(Page excerpt)
[Start of section]

This embodiment allows a particularly simple cylinder construction, such as the one shown in FIG. 3. The relatively low temperatures encountered allow the use of engineering plastics materials in the construction of the cylinder, and indeed such materials have important low heat conductivity advantages.
The cylinder shown in FIG. 3 comprises a uniflow cylinder body 52 having a row of circumferentially arranged ports 53 which constitute the outlet from the working end space P of the cylinder. A cylinder head 54 having the water injector 51 mounted therein is attached to one end of the body 52 and an end plate 55 having therein an inlet 56 and outlet 57 (and respective check valves) is provided for the compressor end space at the other end of the cylinder. A piston 58 and piston rod 59 is provided within the cylinder. The ports 53 are arranged to be uncovered by the piston 58 as the piston approaches the end of its expansion stroke.
It will be appreciated that the end of the cylinder adjacent the injector 51 is at a relatively high temperature, whereas the end of the cylinder adjacent the outlet ports 53 is at a relatively low temperature. The use of plastics materials having a low thermal conductivity allows this advantageous temperature differential to be maintained. Thus, were heat to be allowed to be conducted towards the outlet ports 53, the temperature of the exhaust would be raised, thereby resulting in loss of thermal efficiency.
The cylinder schematically represented in FIG. 3 includes a circumferential recess 59a in the cylinder wall for retaining liquid medium in the working space after exhaust.
In addition, as shown in FIG. 3, at least two seals 59b are mounted in circumferential recesses in the cylinder wall. The piston of this invention need not fit closely against the cylinder wall, since communication between the working end space and the compressor end space can be blocked by the seals 59b, as illustrated by the dotted line view of piston 58 in FIG. 3 which shows the piston at the end of its compression stroke. Having the piston slightly spaced from the cylinder wall provides an advantage in that any scale deposited on the cylinder wall from the water will not interfere with the operation of the engine until a substantial amount has accumulated, and maintenance is thereby reduced.
When a multicylinder engine is used, individual cam-operated injector valves may be provided on each cylinder. Alternatively, a distributor may be provided to periodically distribute hot pressurized water to the appropriate cylinder. The injectors may deliver a constant volume of water at a variable temperature. However, injectors delivering a variable volume of water at constant temperature might also be used--particularly when a more rapid change in working rate is required.
FIG. 4 shows the construction of the heat exchanger, which combines the heating coil H and the burner B. The heat exchanger comprises inner and outer coaxial sleeves 60 and 61, respectively, defining a double path for flue gas from the burner. Insulation 64 is provided around the outside of the heat exchanger. A fuel inlet jet is provided for burning fuel F in air A admitted via an air inlet. Water W passes through a heating coil H which comprises an inner coil 62 and outer coil 63 in the direction indicated by the arrows such that water exits from inner coil 62 at a position close to the highest temperature of the burner. The hot pressurized water is then fed along pipe 50 prior to injection into the working space P.

[End of section]

(Directions for this task) Translate this sentence from the engine cylinder and heat exchanger excerpt into Spanish: "Insulation 64 is provided around the outside of the heat exchanger." The stored data is not needed here.

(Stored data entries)

[Start of section]

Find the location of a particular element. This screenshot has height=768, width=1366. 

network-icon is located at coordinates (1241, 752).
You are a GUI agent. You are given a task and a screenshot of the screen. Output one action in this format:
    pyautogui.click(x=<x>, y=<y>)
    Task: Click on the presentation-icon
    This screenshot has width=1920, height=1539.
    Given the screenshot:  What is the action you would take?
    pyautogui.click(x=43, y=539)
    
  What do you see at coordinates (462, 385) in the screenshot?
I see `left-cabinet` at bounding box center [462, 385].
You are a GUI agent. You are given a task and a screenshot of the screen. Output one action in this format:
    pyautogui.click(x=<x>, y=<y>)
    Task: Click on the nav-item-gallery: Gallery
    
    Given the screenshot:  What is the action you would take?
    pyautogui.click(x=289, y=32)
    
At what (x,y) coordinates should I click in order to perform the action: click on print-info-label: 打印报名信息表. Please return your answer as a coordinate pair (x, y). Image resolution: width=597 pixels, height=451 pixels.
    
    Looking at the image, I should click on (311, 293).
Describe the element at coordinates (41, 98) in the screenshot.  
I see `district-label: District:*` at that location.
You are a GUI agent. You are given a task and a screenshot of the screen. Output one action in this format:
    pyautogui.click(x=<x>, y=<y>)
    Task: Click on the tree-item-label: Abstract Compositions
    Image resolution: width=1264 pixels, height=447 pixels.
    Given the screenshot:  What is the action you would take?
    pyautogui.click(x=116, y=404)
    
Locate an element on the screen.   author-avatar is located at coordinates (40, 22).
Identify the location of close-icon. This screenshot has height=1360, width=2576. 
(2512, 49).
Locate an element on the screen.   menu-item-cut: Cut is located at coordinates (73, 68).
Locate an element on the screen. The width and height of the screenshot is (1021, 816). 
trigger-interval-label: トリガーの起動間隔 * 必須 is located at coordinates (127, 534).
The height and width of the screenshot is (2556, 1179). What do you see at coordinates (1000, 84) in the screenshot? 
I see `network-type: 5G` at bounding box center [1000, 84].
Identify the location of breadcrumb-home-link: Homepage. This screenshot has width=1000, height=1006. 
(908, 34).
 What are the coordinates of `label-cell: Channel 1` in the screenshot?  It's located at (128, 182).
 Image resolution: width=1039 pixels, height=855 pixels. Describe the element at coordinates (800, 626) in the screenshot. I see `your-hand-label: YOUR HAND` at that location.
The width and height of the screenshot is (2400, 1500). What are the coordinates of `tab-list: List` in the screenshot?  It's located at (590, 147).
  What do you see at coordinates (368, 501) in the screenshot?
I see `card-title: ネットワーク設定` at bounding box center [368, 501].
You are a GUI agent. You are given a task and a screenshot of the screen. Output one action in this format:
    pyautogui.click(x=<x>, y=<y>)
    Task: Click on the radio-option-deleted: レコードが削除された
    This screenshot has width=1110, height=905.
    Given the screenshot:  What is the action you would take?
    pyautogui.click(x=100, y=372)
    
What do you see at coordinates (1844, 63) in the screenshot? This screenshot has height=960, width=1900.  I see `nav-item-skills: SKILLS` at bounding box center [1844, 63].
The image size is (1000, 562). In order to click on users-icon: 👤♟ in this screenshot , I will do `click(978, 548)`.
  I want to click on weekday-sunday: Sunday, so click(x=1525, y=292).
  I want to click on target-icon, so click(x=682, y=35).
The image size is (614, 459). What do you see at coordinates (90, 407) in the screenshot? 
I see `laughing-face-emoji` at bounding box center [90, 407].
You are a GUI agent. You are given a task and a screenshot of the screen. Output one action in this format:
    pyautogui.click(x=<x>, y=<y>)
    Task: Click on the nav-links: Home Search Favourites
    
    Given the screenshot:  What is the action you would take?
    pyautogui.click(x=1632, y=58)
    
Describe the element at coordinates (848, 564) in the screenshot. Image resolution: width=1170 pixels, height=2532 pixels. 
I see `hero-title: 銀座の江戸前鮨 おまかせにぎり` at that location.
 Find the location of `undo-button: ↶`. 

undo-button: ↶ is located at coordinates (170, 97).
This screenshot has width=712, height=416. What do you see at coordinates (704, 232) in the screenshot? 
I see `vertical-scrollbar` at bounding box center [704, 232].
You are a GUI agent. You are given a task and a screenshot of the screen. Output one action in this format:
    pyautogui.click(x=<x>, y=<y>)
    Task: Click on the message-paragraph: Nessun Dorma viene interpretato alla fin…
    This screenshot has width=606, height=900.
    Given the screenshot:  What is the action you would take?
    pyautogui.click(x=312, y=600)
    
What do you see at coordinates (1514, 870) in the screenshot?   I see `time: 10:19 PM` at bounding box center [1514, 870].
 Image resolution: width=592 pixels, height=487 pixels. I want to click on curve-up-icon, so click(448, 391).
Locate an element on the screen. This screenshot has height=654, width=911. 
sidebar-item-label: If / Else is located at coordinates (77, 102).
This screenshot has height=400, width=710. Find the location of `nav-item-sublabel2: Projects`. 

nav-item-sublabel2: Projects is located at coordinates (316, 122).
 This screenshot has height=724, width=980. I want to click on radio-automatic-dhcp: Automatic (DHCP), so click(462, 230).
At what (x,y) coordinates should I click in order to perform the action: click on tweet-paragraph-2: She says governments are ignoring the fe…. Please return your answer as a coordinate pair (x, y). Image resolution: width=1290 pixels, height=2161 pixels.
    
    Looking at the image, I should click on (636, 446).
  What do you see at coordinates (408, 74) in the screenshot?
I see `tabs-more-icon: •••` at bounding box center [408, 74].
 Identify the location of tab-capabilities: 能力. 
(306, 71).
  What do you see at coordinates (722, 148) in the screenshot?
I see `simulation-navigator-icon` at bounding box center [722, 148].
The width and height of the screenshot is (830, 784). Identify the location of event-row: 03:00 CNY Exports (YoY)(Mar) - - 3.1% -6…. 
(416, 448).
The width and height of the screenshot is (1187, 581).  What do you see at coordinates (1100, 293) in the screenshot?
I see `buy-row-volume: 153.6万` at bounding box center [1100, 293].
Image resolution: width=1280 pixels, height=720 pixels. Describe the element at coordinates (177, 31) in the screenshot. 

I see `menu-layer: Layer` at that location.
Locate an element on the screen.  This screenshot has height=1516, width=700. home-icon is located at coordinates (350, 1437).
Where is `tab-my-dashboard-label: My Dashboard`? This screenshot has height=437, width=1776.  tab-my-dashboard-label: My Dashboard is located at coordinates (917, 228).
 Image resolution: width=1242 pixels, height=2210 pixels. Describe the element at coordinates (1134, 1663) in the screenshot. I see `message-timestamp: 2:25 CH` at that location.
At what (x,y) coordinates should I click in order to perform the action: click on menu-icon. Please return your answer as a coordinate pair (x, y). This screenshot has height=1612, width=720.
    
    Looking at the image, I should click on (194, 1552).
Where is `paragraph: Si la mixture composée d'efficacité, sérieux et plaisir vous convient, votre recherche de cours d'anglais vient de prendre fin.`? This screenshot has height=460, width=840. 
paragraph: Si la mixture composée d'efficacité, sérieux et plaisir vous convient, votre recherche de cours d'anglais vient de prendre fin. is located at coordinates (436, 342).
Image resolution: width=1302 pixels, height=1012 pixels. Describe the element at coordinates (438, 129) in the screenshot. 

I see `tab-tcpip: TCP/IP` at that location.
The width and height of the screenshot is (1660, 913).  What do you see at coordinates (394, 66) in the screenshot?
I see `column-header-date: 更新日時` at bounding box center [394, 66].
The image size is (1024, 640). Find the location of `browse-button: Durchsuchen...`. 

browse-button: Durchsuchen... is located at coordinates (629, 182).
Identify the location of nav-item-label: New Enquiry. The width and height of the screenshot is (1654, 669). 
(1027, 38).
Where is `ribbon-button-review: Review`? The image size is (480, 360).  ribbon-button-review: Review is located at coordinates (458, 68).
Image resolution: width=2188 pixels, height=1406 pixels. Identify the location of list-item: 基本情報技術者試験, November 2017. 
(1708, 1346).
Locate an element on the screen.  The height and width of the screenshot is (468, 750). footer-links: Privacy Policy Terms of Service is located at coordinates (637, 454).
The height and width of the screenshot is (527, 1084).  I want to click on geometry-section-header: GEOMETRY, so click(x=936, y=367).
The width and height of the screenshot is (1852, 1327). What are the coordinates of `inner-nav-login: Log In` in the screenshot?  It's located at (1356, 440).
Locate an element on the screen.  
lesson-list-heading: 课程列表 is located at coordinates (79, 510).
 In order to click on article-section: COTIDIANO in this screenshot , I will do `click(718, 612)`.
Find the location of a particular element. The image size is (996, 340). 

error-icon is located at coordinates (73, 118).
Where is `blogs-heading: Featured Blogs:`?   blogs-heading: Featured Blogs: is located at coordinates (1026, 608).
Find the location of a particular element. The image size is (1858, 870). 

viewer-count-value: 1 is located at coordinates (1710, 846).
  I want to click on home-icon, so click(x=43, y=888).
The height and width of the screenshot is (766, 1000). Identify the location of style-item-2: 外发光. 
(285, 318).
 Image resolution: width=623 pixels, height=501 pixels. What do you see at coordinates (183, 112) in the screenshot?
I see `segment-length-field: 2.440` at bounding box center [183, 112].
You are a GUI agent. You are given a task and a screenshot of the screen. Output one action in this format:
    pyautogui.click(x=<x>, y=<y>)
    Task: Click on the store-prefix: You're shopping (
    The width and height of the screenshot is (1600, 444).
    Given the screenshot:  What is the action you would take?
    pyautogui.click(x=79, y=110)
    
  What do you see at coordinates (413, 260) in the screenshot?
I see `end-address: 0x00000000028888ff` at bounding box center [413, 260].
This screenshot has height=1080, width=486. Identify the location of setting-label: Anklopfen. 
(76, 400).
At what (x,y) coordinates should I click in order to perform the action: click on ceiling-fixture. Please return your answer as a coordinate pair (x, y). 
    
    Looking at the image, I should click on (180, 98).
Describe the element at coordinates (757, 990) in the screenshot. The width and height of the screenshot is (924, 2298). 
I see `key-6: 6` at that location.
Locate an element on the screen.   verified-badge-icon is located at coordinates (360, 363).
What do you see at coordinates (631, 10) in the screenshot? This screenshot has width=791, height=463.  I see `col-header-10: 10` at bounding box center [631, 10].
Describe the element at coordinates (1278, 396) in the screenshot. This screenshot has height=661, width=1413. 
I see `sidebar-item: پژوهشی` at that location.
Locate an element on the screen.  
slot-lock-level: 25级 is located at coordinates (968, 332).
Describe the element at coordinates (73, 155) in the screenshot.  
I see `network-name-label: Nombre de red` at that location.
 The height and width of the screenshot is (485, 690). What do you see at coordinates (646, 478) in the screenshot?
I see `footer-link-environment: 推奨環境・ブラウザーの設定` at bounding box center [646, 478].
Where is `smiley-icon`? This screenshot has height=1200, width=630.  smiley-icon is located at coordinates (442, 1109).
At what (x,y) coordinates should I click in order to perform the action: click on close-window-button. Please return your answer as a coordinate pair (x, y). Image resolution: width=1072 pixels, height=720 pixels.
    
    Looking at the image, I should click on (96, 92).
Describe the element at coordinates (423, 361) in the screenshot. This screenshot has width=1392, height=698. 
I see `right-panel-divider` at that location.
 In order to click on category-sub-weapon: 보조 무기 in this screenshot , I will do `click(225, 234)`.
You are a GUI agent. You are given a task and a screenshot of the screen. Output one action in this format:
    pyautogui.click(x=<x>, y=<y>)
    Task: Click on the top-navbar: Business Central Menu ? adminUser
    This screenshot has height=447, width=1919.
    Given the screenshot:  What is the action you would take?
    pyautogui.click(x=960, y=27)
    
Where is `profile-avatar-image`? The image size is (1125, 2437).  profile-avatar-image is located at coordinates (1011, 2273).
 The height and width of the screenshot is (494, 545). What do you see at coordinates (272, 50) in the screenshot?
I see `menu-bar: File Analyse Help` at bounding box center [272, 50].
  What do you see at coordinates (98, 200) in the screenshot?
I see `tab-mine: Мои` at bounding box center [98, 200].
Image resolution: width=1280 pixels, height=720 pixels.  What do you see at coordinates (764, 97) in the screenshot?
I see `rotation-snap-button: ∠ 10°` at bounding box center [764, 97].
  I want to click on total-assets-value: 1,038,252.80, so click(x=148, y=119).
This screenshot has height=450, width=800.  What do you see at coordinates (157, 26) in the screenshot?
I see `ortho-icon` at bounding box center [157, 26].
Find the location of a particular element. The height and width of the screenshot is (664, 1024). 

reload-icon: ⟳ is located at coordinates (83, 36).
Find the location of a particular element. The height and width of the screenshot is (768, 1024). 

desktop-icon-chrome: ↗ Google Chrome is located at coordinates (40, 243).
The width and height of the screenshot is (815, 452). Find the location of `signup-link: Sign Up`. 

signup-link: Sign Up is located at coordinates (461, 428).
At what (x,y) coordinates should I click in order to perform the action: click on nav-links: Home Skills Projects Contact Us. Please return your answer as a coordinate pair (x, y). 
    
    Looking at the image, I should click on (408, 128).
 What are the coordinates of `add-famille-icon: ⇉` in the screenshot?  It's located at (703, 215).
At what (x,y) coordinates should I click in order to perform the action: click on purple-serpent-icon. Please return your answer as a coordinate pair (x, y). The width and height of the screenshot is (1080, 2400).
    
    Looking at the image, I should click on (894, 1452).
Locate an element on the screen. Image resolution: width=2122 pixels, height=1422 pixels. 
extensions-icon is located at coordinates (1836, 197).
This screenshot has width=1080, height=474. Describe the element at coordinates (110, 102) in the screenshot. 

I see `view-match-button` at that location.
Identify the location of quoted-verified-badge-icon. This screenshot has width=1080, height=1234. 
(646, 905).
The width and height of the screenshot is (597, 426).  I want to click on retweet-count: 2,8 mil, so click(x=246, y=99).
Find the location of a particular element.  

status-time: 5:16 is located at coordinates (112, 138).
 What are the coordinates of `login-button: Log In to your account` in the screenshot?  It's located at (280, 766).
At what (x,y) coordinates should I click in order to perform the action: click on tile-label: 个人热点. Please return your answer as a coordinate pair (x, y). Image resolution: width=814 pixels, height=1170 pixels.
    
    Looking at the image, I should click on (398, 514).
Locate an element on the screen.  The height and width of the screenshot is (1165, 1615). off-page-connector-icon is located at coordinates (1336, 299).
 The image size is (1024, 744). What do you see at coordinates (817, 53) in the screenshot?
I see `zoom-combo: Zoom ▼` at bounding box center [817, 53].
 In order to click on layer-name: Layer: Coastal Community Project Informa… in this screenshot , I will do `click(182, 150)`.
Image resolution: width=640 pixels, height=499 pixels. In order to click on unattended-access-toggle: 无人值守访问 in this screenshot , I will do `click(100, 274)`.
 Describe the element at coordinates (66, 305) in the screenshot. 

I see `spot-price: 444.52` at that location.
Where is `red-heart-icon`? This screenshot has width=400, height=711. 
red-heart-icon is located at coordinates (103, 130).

[End of section]

(Solution to the problem) Se dispone un aislamiento 64 alrededor del exterior del intercambiador de calor.